Another bank joined Goldman's skeptical take, with SocGen Ciaran O’Hagan, head of European rates strategy writing that Italy’s new government is still seen to be dangerous for long BTP positions with the possibility of more forced selling, ratings downgrades and capital outflows. Some more details from his note via BBG:

  • New coalition government of League and Five-Star places the market back almost to the same situation last week
  • Don’t expect the newly formed government to hold for more than a few months, which means elections can only be held in September at the earliest
  • Populist parties have stated their intention to want to keep the euro, it is unclear how fast they will discuss measures which are incompatible with euro area membership
  • Strong chance of an early downgrade from Moody’s after latest move to negative watch, probably within weeks
  • Too early to expect capital outflows in summer, though when they do start, this could be prelude to capital controls, sharp rise in BTP yields and further ratings action
  • Expect more risk adjustments given the huge volatility, with bid/offer spreads on BTP futures "stunningly wide", impossible to justify long positions in 2- to 5-year given the volatility

As a result, SocGen recommends using rebound in Italian bonds to establish new shorts.

* * *

Yet while Goldman is clearly bearish on Italian developments, it is far more optimistic on the government change which also took place today over in Spain, where now former Prime Minister Rajoy was replaced by Socialist leader Pedro Sánchez.

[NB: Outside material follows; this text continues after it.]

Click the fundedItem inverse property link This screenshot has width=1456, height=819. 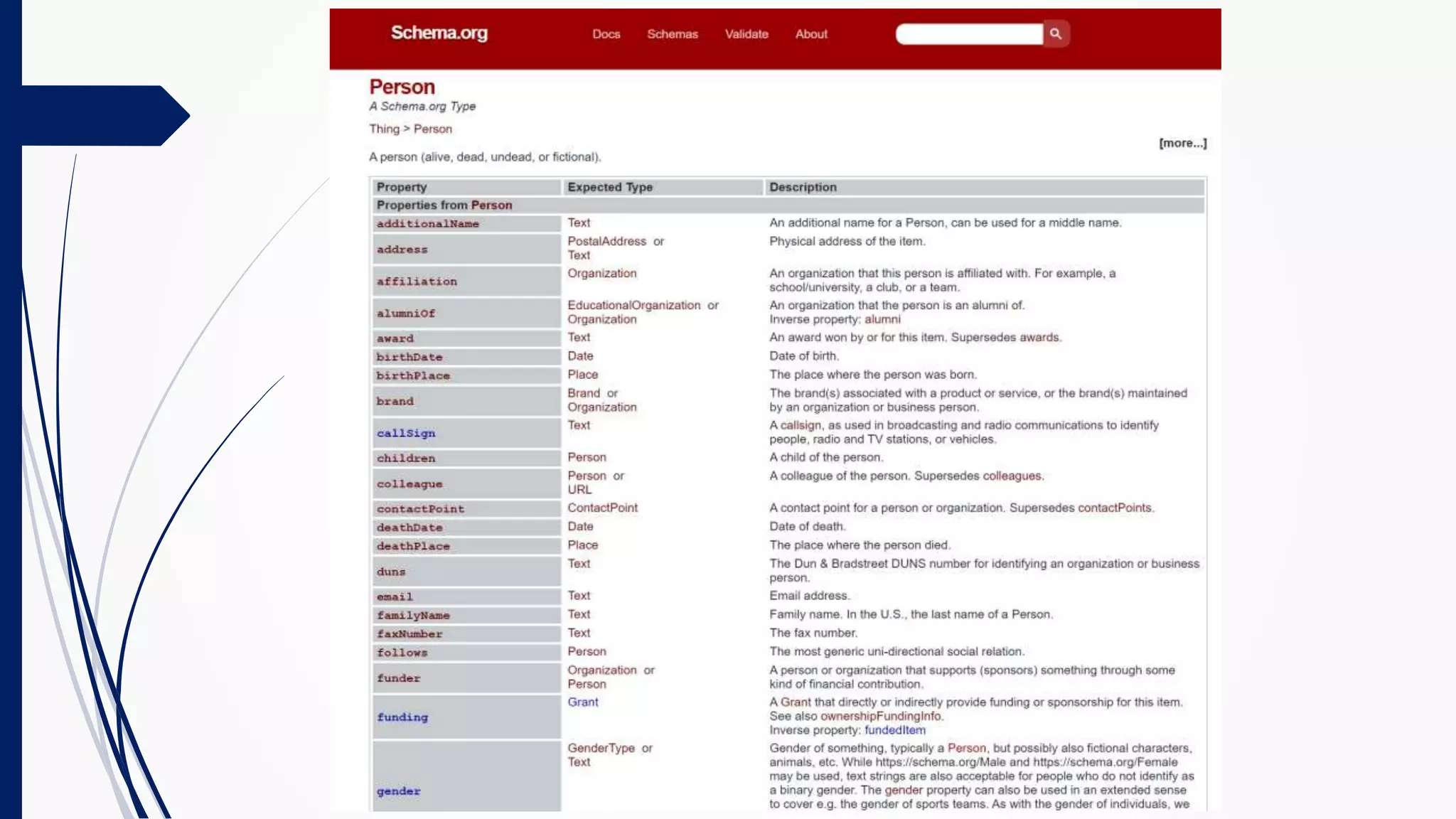[x=894, y=730]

In our view, the change of government is unlikely to disrupt the Spanish economy. We thus continue to forecast robust economic growth in Spain over our forecast horizon. Separately, the Financial Times reported that Mr. Sánchez would "re-establish dialogue” with the new pro-independence government in Catalonia.

The risk to this view is that Mr. Rajoy resigns before the no-confidence vote goes through, which would see new elections take place. Opinion polls taken in the past two weeks indicate that Ciudadanos (a liberal party) is leading (at 26.4%), with PP and PSOE neck-and-neck a little behind (at 21.2% and 21.9%, respectively) and Podemos at 17.5%. New elections would likely lead to another hung Parliament and, as a result, it could take time to form a new government. That said, in Spain we see no risk that parties potentially forming government would question the participation of Spain in the European Union. As such, political uncertainty stemming from a new election and its aftermath should not derail broadly positive market sentiment towards the country.

Now the question is whether this is Goldman being honest with its assessment, or merely unloading prop exposure, in which case what the above really means is that one should be buying Italian bonds with both hands and on margin, doing the same as Goldman's prop traders, while shorting the living daylight outs of Spain's new unstable, minority government.